View Full Version : neck relief
toddr
Mar-11-2006, 10:08am
I was wondering if anyone could give me some insight on correct neck relief and how to measure. and if it doesnt measure good the best way to make truss adjustments. thanks
Paul Hostetter
Mar-11-2006, 4:43pm
Sighting down the neck is fairly a waste of time. The best straightedge is built right into your instrument: the string under tension. Press it down at the first fret with one hand and on the bridge side of the 12th (or so) with the other. Now look at the halfway point and see what kind of clearance you have between the top of the frets and the string. That's the only part of the neck a trussrod can possibly affect. There should be a little clearance, but not much. Business card or so. Maybe less depending on how you play. Check the E and the G. Don't get upset if they're a little different.
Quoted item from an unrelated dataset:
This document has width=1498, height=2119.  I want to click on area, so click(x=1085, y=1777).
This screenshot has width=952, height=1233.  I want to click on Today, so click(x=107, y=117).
Again, the rod only affects the thin barrel of the neck between the nut and the heel. If this straightedge check reveals other issues elsewhere on the whole board, you'll have to rethink the process. Check www.frets.com for advice on adjusting the rod.
Michael Lewis
Mar-11-2006, 10:36pm
I don't trust my eyes for such fine measurements, so I use a straight edge and feeler gauges.
mandolinplucker
Mar-12-2006, 7:50pm
I read in a Taylor guitar newsletterabout how they set up a guitar, and it seems to work well. Lay the mando on its back and fret it on the first fret with your left hand while fretting it on the 12th fret with your right pinkie. With your right first finger tap the string. There should be just enough gap between the string and the frets for you to hear the string tapping against the frets. Not real technical but it works for me. Its the same as mentioned before but the tapping is easier than trying to sight under the strings.
Bill Halsey
Mar-13-2006, 7:10pm
The curvature along the length of a string's fundamental vibration pattern is more or less parabolic, meaning that it kicks with more curve in its center than at its ends, not counting overtones & partials. Thus, it seems to work best to try to have the greatest neck relief around maybe the 9th to the 15th frets, with progressively less in the lower frets up to nearly straight approaching the nut. We're talking a tiny amount here...like Paul said, maybe a business card thickness in the middle -- or very little more if you're a very aggressive player. This is fussy stuff, but if you get it right it's what helps an instrument feel like it "plays itself."